Damien Hirst: Relics and Fly Painting

🖤Relics and Fly Paintings is a solo exhibition by the English artist Damien Hirst. In this new iteration, the artist covered the interior of the gallery with a black butterfly pattern wallpaper, reproducing the kaleidoscope surface of his painting “Valley of Death” (2010). With its unique immersive atmosphere, the exhibition brings together Hirst's many works, triggering reflections on themes such as darkness and death, the past, and the future.

The artist's Relics are souvenirs: cast in bronze, they depict corpses, skeletons, and mummies in detail. Juxtaposed with pathological realism and fantasy sources of inspiration, these time-frozen bodies emphasize the artist's ingenious combination of art, science, history, and religion. A set of metal meteorites of different sizes continues Hirst's attention to the concept of simulacra and exerts humanity's long-term fascination with outer space. The monumental sculpture "The Martyr – Saint Bartholomew " (2019) follows historical tradition, depicting its theme as a study of écorché figures, balancing the dedication of the Bible and the similar reverence for the human body. Although Hirst’s sculpture is a tribute to this century-old artistic practice, the saint’s determined posture and gleaming figure are also reminiscent of robots or modern anatomical models.

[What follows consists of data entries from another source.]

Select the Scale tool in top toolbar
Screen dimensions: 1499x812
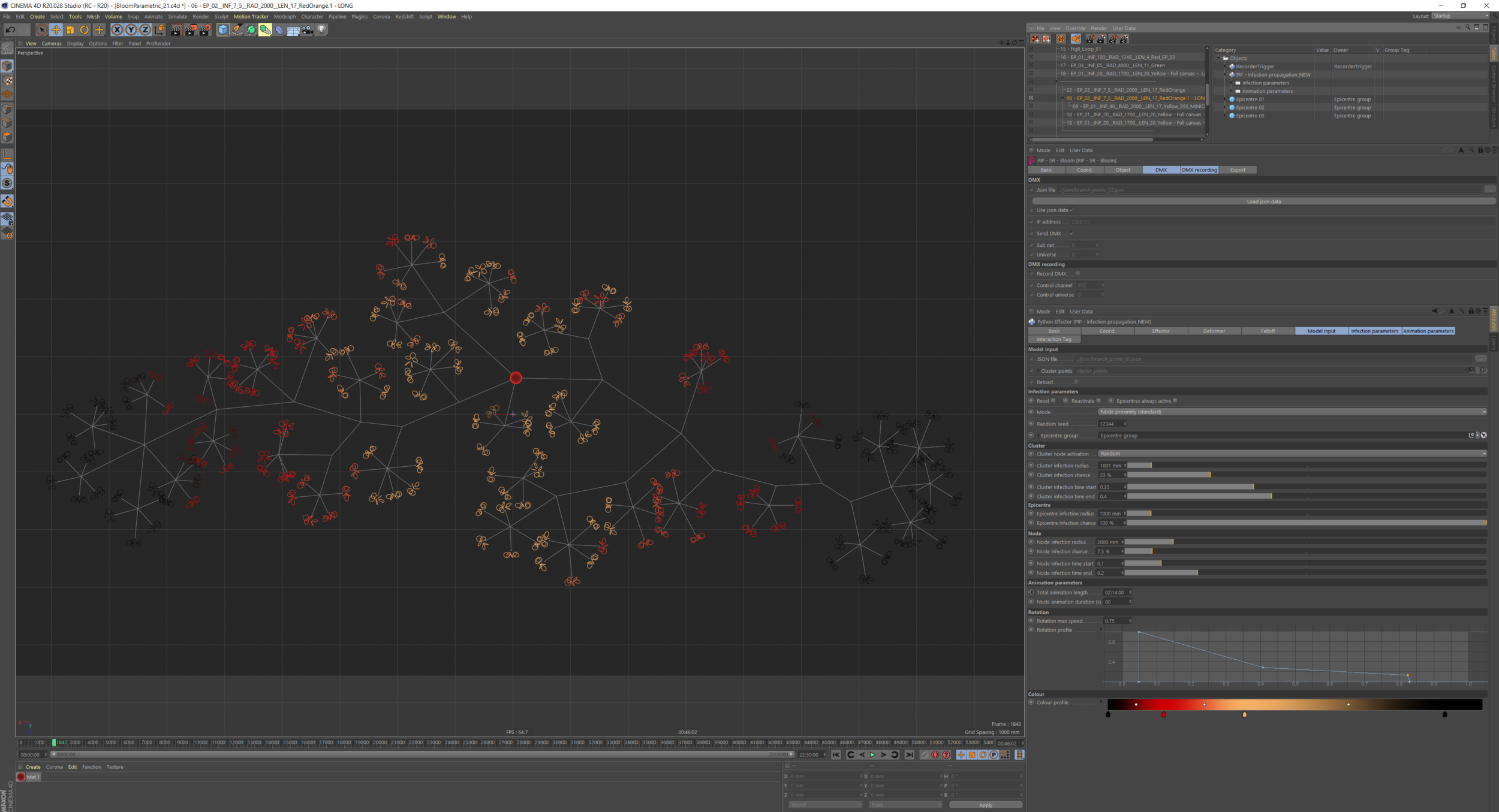click(x=70, y=29)
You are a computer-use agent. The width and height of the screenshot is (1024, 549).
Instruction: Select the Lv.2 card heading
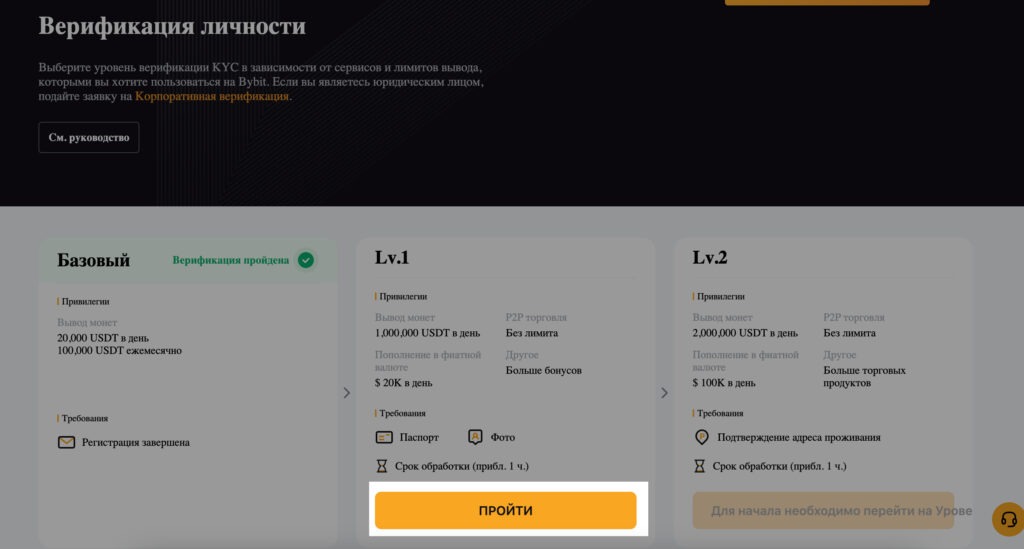click(x=710, y=258)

He incorporates real insects into his paintings of flies, unearthing their connection with countless symbols of life cycle and fear of death. Like most of his works, these paintings are intoxicated by the shocking dichotomy, while returning to various formal precedents. Putting organic matter under the constraints of geometry, they evoked "Kazimir Malevich’s Black Square” (1915) and Richard Serra's black paintstick figure, and many other references. Fly painting provides an unforgettable detached perspective for human existence, within its scope is both microscopic and macroscopic.